DATA EXTRACT Block Start

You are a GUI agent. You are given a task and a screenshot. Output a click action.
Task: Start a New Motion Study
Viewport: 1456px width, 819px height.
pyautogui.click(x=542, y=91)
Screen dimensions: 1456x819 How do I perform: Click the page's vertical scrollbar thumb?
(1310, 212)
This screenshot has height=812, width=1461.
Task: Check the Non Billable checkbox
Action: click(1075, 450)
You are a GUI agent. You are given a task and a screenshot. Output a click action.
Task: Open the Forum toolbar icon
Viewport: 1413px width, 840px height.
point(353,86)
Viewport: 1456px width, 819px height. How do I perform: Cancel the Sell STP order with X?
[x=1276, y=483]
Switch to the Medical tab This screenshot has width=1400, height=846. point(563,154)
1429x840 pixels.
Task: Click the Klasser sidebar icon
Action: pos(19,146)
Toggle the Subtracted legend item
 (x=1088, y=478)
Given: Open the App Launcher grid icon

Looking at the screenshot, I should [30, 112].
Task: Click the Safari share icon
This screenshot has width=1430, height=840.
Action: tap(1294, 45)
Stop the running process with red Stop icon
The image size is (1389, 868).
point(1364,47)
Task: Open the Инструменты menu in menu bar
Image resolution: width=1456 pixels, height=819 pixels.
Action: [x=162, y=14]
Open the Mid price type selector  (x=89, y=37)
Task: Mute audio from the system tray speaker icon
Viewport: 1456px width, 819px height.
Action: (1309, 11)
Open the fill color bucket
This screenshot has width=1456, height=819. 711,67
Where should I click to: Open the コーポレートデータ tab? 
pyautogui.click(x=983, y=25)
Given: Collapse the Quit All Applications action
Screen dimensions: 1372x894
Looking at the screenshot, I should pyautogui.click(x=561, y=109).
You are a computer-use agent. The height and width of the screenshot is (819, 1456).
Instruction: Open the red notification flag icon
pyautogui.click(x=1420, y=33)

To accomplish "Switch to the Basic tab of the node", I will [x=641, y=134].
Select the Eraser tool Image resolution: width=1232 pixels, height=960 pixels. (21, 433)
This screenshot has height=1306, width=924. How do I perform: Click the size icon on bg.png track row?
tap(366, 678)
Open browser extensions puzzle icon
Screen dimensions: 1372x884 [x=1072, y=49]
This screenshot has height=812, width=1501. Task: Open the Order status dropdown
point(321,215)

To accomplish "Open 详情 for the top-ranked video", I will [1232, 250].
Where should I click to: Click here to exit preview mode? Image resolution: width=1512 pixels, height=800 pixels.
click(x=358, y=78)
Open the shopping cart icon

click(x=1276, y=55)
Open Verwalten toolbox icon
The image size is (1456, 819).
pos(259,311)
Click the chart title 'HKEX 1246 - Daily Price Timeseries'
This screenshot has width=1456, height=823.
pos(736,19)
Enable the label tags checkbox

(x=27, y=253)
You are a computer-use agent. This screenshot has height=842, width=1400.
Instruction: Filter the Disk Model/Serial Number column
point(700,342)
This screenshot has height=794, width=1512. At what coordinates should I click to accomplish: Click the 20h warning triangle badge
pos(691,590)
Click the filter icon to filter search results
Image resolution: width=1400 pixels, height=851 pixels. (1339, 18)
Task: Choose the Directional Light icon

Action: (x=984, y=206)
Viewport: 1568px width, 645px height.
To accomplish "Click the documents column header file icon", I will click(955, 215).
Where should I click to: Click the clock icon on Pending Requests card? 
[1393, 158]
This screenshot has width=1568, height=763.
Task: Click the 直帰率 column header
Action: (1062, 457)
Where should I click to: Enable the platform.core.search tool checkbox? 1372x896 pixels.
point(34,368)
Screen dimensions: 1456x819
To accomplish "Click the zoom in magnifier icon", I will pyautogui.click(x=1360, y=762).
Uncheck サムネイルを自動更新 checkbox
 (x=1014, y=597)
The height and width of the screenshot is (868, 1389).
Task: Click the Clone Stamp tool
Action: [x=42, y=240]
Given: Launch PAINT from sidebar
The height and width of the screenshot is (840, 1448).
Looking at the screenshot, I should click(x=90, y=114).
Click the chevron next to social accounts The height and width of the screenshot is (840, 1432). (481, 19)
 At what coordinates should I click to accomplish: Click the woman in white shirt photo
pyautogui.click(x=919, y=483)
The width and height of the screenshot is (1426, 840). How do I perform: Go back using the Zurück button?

DATA EXTRACT Block End

■ AIM OF THE TASK: Repeat the records above exactly.

■ RESPONSE BOX:
You are a GUI agent. You are given a task and a screenshot. Output a click action.
Task: Start a New Motion Study
Viewport: 1456px width, 819px height.
pyautogui.click(x=542, y=91)
Screen dimensions: 1456x819 How do I perform: Click the page's vertical scrollbar thumb?
(1310, 212)
This screenshot has height=812, width=1461.
Task: Check the Non Billable checkbox
Action: click(1075, 450)
You are a GUI agent. You are given a task and a screenshot. Output a click action.
Task: Open the Forum toolbar icon
Viewport: 1413px width, 840px height.
point(353,86)
Viewport: 1456px width, 819px height. How do I perform: Cancel the Sell STP order with X?
[x=1276, y=483]
Switch to the Medical tab This screenshot has width=1400, height=846. point(563,154)
1429x840 pixels.
Task: Click the Klasser sidebar icon
Action: pos(19,146)
Toggle the Subtracted legend item
 (x=1088, y=478)
Given: Open the App Launcher grid icon

Looking at the screenshot, I should [30, 112].
Task: Click the Safari share icon
This screenshot has width=1430, height=840.
Action: tap(1294, 45)
Stop the running process with red Stop icon
The image size is (1389, 868).
point(1364,47)
Task: Open the Инструменты menu in menu bar
Image resolution: width=1456 pixels, height=819 pixels.
Action: [x=162, y=14]
Open the Mid price type selector  (x=89, y=37)
Task: Mute audio from the system tray speaker icon
Viewport: 1456px width, 819px height.
Action: (1309, 11)
Open the fill color bucket
This screenshot has width=1456, height=819. 711,67
Where should I click to: Open the コーポレートデータ tab? 
pyautogui.click(x=983, y=25)
Given: Collapse the Quit All Applications action
Screen dimensions: 1372x894
Looking at the screenshot, I should pyautogui.click(x=561, y=109).
You are a computer-use agent. The height and width of the screenshot is (819, 1456).
Instruction: Open the red notification flag icon
pyautogui.click(x=1420, y=33)

To accomplish "Switch to the Basic tab of the node", I will [x=641, y=134].
Select the Eraser tool Image resolution: width=1232 pixels, height=960 pixels. (21, 433)
This screenshot has height=1306, width=924. How do I perform: Click the size icon on bg.png track row?
tap(366, 678)
Open browser extensions puzzle icon
Screen dimensions: 1372x884 [x=1072, y=49]
This screenshot has height=812, width=1501. Task: Open the Order status dropdown
point(321,215)

To accomplish "Open 详情 for the top-ranked video", I will [1232, 250].
Where should I click to: Click here to exit preview mode? Image resolution: width=1512 pixels, height=800 pixels.
click(x=358, y=78)
Open the shopping cart icon

click(x=1276, y=55)
Open Verwalten toolbox icon
The image size is (1456, 819).
pos(259,311)
Click the chart title 'HKEX 1246 - Daily Price Timeseries'
This screenshot has width=1456, height=823.
pos(736,19)
Enable the label tags checkbox

(x=27, y=253)
You are a computer-use agent. This screenshot has height=842, width=1400.
Instruction: Filter the Disk Model/Serial Number column
point(700,342)
This screenshot has height=794, width=1512. At what coordinates should I click to accomplish: Click the 20h warning triangle badge
pos(691,590)
Click the filter icon to filter search results
Image resolution: width=1400 pixels, height=851 pixels. (1339, 18)
Task: Choose the Directional Light icon

Action: (x=984, y=206)
Viewport: 1568px width, 645px height.
To accomplish "Click the documents column header file icon", I will click(955, 215).
Where should I click to: Click the clock icon on Pending Requests card? 
[1393, 158]
This screenshot has width=1568, height=763.
Task: Click the 直帰率 column header
Action: (1062, 457)
Where should I click to: Enable the platform.core.search tool checkbox? 1372x896 pixels.
point(34,368)
Screen dimensions: 1456x819
To accomplish "Click the zoom in magnifier icon", I will pyautogui.click(x=1360, y=762).
Uncheck サムネイルを自動更新 checkbox
 (x=1014, y=597)
The height and width of the screenshot is (868, 1389).
Task: Click the Clone Stamp tool
Action: [x=42, y=240]
Given: Launch PAINT from sidebar
The height and width of the screenshot is (840, 1448).
Looking at the screenshot, I should click(x=90, y=114).
Click the chevron next to social accounts The height and width of the screenshot is (840, 1432). (481, 19)
 At what coordinates should I click to accomplish: Click the woman in white shirt photo
pyautogui.click(x=919, y=483)
The width and height of the screenshot is (1426, 840). How do I perform: Go back using the Zurück button?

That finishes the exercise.